Philadelphia Mayor, Michael Nutter, along with City and State Officials, visited the construction site at Race Street Pier on Tuesday, November 9th, for a groundbreaking ceremony. Race Street Pier, formerly known as Pier 11, is presently being reconstructed into a one-acre public park for Philadelphia residents and tourists. Built circa 1900 at the foot of the Benjamin Franklin Bridge, Pier 11 was once used by national and international steamships carrying fruit, salt, and cargo. Tom Corcoran, President of the Delaware River Waterfront Corporation, says “the new Race Street Pier is an early action project of the Civic Vision which will set new standards of excellence in design and public input and will have far reaching impact beyond this new park.”

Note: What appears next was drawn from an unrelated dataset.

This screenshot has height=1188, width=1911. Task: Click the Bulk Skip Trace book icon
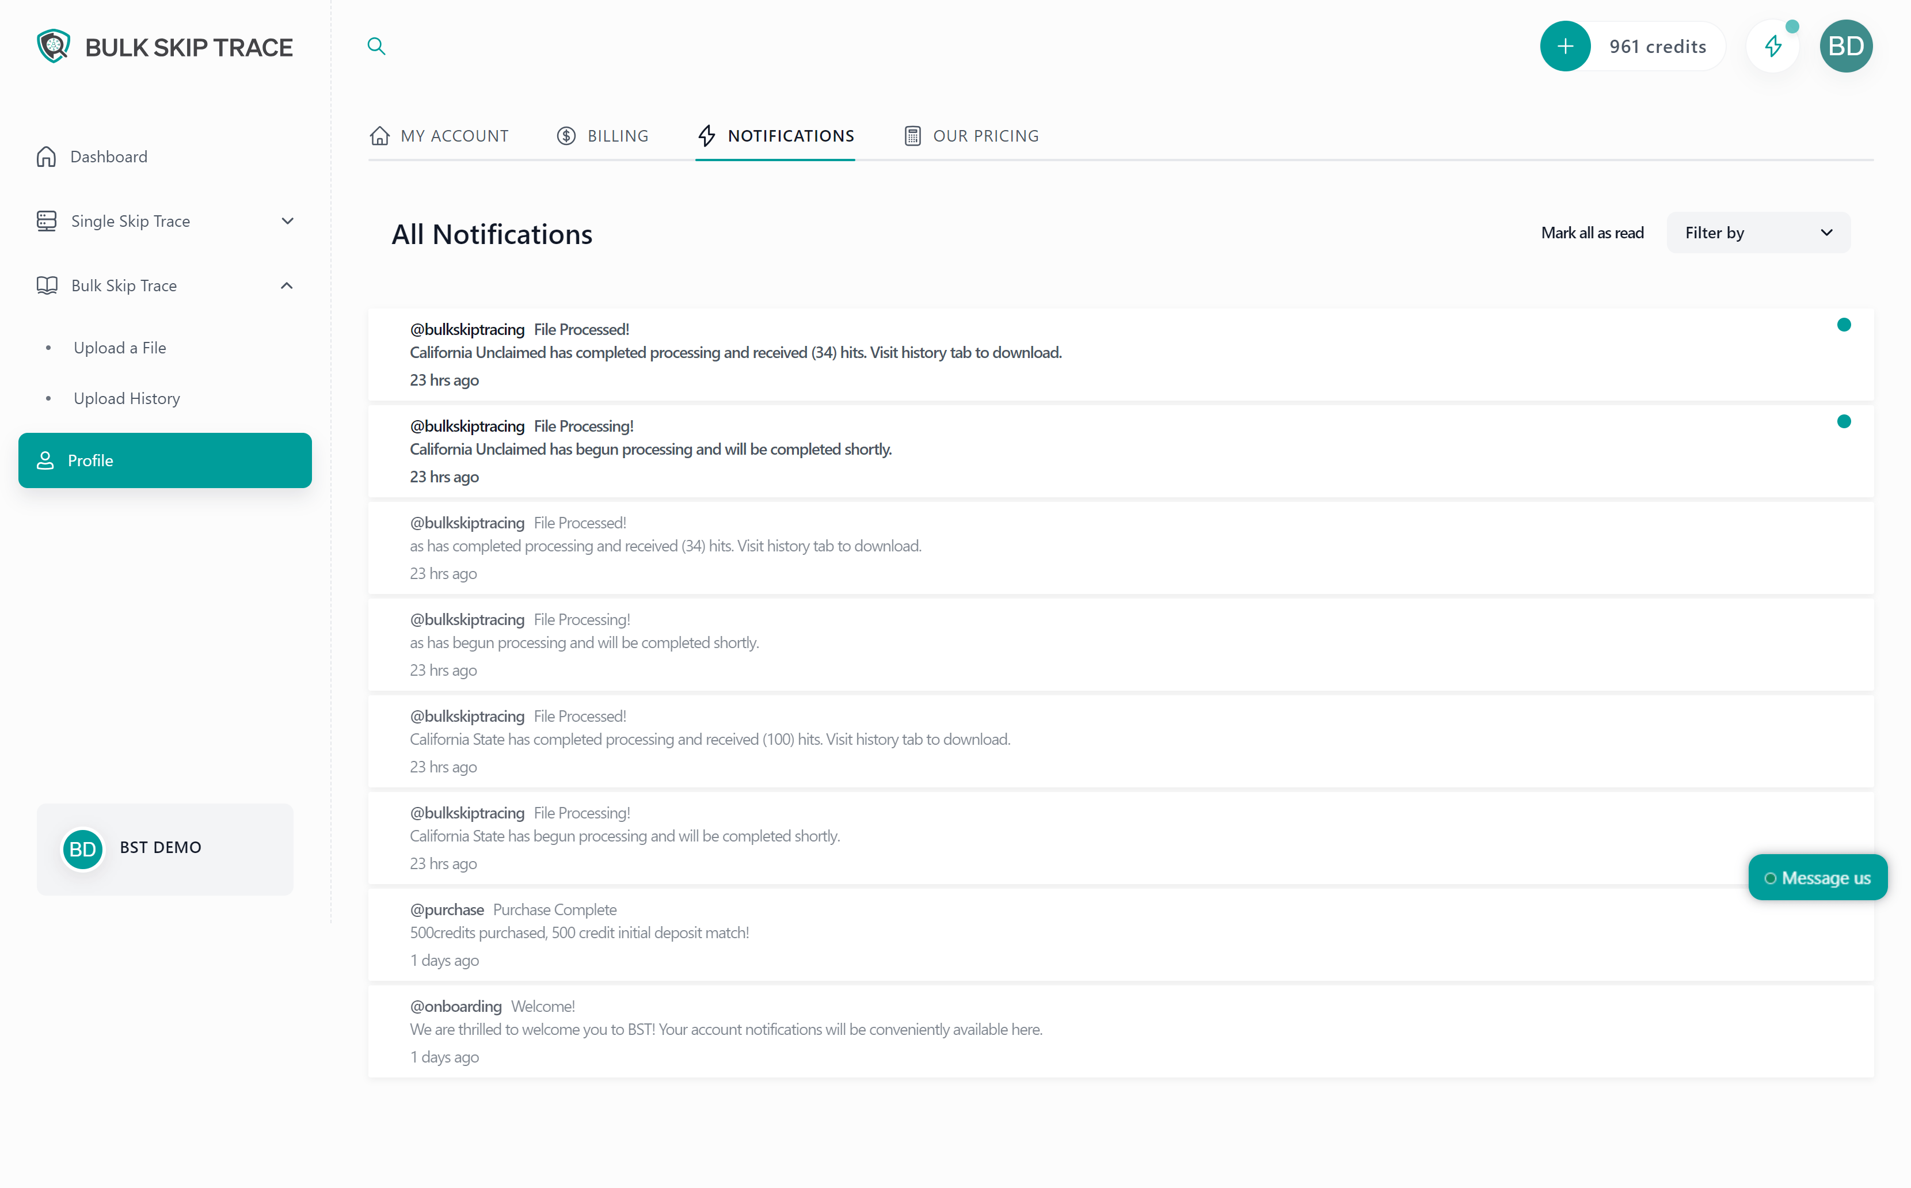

The revitalization of Race Street Pier is the first stage in Mayor Michael A. Nutter’s efforts to connect Philadelphia residents and tourists to the Delaware River. “After years of planning and discussion, the revitalization of the Delaware River waterfront is beginning to quickly take shape, driven by world-class design and community involvement,” said Mayor Nutter. “The Race Street Pier will be a spectacular new park which will engage people from the adjacent neighborhoods, people from all parts of the City and tourists in a wonderful new way to experience the majestic Delaware River. We are truly creating a waterfront that will be enjoyed by generations of Philadelphians to come.”
In April 2009, W.J. Castle & Associates, P.C. (CASTLE) was selected to begin engineering and design work on the Race Street Pier rehabilitation. “This project is much different from previous CASTLE projects. Typically, our rehabilitation projects are for the purpose of a structure regaining its original function. The Race Street Pier rehabilitation is unique in that the function of the structure will be changing completely,” says Richard Parisi, P.E. of The Castle Group. In the first stage of the project, CASTLE performed an inspection of the entire 80’ x 540’ pier, both above and below the water’s surface. Some of the findings included deteriorated steel trusses, timber splitting among the piles, and spalling on the concrete decks which needed patching.

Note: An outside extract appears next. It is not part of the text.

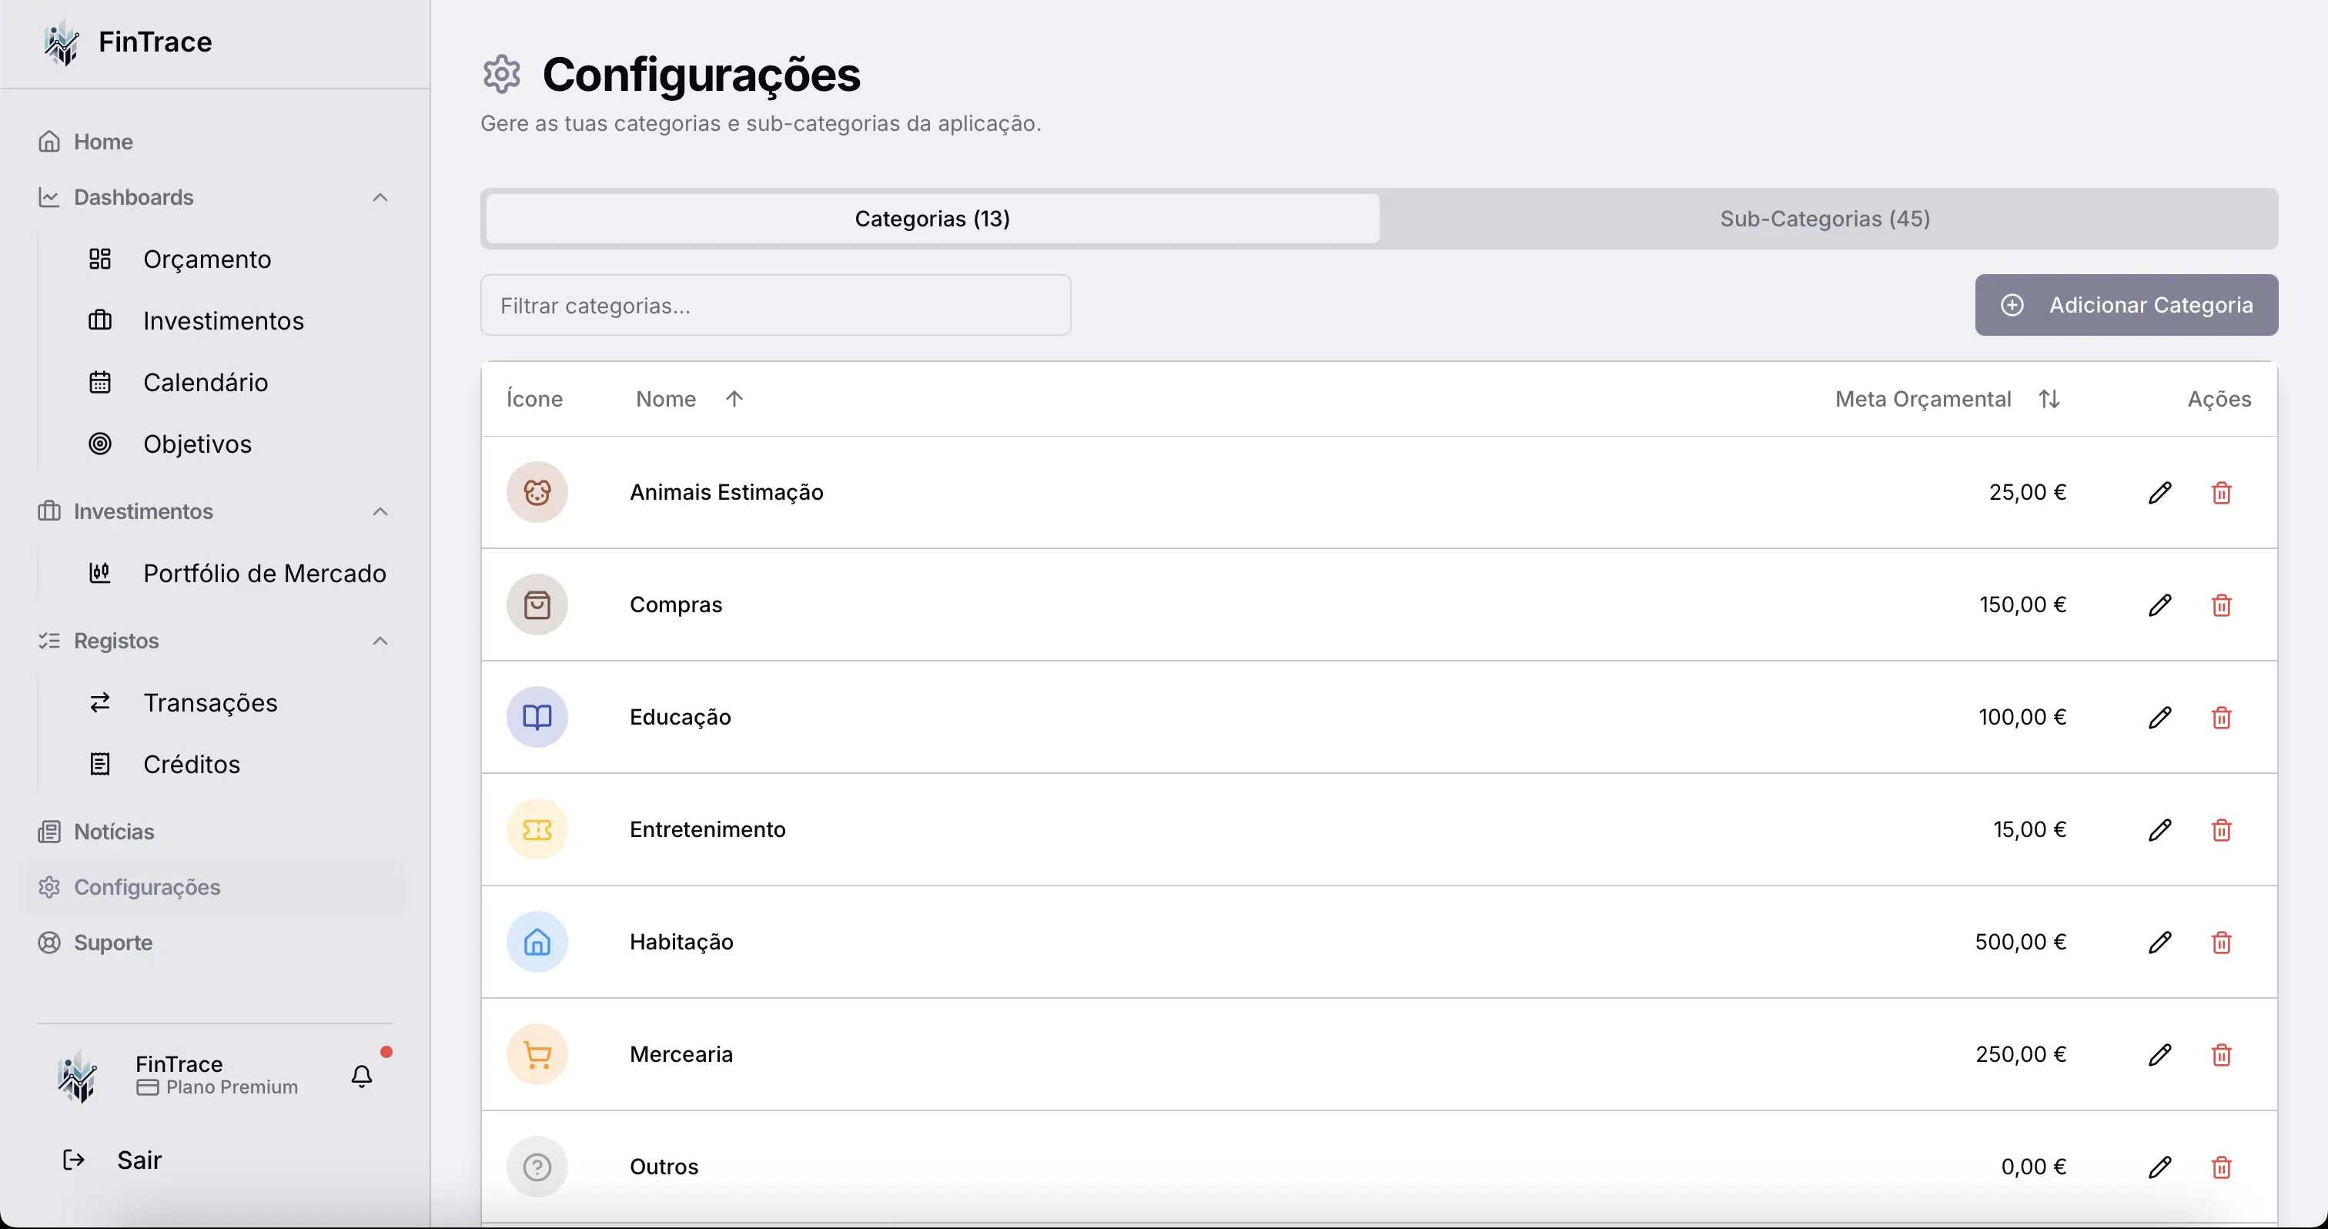Click the notification bell

(361, 1076)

After CASTLE’s rehabilitation design was submitted, Hydro-Marine Construction (HYDRO) bid on the construction portion of the project, was the low bidder, and was awarded the project. The preliminary steps included cleaning the debris from the pier and demolishing the unused fender system. Once these were completed, HYDRO then rehabilitated the steel support trusses, timber piles, pile caps, and concrete decks, followed by prep work for the upcoming landscaping.

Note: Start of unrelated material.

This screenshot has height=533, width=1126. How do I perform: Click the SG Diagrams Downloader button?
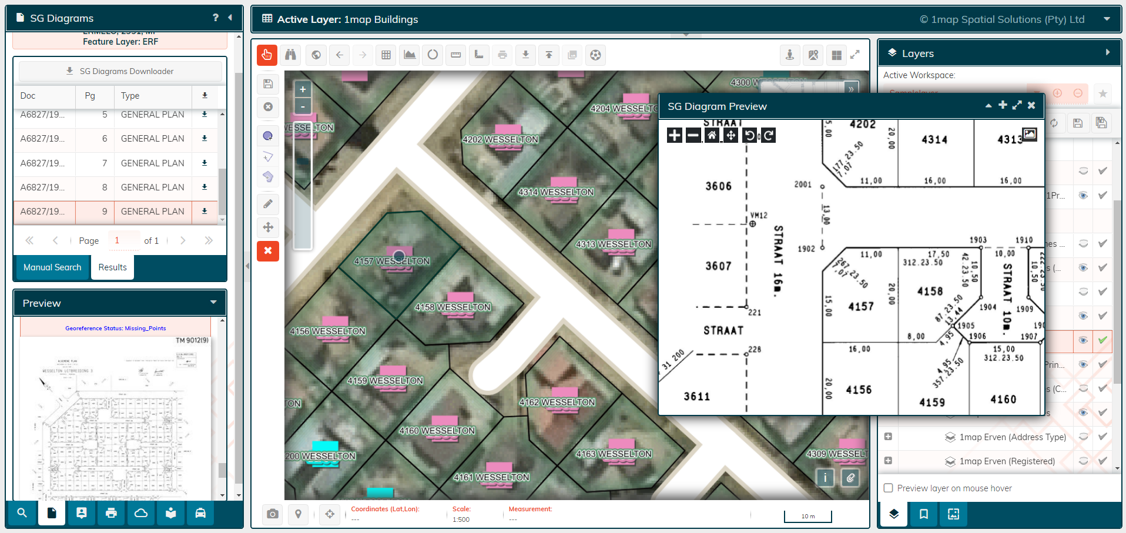[x=120, y=71]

Civil engineers Langan Engineering & Environmental Services and landscape architects James Corner Field Operations were contracted by DRWC and the City of Philadelphia for park designs and planning. CASTLE helped with the pier structure modification in order to accommodate the park designs. This included designing the support in the deck for 12 tree boxes, reshaping of the decking and pier nose, and the support for the edges of the pier for the walkway pavers. HYDRO’s rehabilitation of the pier is predicted to be completed in late 2010 with the landscaping and paving to be completed in the Spring of 2011.
The new Race Street Pier will be split into two levels. The upper level will feature a grand sky promenade and the lower level will provide space for recreation and social gathering. One of the last phases of the project will involve planting 37 fully grown trees into the park. For $2,500, a tree can be donated by a local resident, company or organization. At this time, ten trees have been donated.
“The Castle Group has worked with the Delaware River Waterfront Corporation on a number of projects to rehabilitate structures along the Delaware River in recent years,” says Melissa Stein, a Castle Group Representative. “We’re excited to be playing such a crucial role in the revitalization of the Delaware River waterfront. The transformation of Race Street Pier into a public park is a project that will give life to the City of Philadelphia and impact residents and tourists for years to come.”